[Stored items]

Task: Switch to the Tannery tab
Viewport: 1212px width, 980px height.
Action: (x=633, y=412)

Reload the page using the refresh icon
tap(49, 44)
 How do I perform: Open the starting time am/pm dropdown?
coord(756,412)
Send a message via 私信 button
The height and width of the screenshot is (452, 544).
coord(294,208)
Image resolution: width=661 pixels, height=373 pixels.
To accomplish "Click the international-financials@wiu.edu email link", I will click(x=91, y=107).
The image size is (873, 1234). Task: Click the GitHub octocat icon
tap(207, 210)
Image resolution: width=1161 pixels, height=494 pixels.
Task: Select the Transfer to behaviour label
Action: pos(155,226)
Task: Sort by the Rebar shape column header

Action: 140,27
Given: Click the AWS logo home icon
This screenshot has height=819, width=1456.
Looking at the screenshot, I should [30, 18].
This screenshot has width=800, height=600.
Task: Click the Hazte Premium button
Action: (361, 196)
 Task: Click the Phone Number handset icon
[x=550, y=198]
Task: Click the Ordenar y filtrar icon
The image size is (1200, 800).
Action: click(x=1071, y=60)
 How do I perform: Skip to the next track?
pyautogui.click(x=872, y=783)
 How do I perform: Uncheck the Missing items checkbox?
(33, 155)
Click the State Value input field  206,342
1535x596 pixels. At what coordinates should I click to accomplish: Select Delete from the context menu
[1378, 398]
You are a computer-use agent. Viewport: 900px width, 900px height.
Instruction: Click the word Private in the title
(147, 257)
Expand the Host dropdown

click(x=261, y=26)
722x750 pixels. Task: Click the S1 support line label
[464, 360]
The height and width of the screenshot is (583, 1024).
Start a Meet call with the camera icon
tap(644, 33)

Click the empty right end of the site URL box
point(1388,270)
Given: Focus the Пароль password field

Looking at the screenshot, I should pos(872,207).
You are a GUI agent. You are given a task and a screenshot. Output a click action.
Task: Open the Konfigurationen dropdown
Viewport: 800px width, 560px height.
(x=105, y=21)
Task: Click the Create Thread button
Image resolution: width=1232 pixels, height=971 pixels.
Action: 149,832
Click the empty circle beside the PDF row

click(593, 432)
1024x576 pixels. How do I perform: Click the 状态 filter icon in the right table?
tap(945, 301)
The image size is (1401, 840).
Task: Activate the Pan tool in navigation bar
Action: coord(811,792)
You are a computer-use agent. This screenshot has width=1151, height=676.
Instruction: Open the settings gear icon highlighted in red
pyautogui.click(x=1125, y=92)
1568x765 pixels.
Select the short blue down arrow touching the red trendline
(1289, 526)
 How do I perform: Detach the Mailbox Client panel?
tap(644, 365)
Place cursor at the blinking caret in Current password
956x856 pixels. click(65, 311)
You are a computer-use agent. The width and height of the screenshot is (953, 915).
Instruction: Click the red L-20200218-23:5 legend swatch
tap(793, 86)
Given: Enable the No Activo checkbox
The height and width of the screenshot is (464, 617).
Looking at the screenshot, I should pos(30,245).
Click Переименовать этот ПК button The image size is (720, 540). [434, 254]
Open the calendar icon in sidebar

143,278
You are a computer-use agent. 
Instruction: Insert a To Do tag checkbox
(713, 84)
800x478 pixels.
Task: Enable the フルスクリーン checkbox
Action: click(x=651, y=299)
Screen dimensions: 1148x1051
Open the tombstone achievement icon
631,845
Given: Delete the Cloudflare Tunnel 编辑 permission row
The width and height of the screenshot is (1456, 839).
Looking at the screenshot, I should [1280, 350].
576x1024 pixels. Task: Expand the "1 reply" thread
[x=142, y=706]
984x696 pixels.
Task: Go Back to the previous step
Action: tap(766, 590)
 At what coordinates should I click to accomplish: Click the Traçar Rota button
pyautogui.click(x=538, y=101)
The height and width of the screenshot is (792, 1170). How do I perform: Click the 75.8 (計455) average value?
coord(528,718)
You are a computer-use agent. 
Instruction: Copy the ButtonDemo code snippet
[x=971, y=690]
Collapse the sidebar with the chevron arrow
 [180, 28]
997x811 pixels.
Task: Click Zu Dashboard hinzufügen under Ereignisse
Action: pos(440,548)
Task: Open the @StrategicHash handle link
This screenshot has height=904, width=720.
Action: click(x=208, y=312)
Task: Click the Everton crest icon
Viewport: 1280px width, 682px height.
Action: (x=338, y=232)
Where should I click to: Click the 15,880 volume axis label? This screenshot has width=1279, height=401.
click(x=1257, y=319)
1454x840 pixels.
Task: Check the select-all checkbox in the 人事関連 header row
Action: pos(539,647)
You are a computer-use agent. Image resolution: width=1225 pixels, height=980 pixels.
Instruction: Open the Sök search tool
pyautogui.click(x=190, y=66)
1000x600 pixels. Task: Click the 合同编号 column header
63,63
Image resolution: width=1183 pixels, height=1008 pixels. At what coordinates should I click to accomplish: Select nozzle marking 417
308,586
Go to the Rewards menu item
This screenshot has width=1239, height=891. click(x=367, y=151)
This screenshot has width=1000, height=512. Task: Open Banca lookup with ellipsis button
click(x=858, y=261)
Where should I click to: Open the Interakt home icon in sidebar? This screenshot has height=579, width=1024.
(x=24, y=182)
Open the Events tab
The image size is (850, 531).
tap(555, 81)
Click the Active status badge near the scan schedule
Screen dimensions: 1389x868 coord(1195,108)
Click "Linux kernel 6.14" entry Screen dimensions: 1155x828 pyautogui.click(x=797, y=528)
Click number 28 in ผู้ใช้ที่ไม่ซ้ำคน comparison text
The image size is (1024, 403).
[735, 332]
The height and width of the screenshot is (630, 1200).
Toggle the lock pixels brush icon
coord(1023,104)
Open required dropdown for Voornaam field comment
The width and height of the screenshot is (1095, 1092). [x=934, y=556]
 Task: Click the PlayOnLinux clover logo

* **YOUR GOAL**
Please tally the lines of the listing above that contain the string "logo". Reply with the number only.

* **ANSWER TO THIS EXERCISE**
2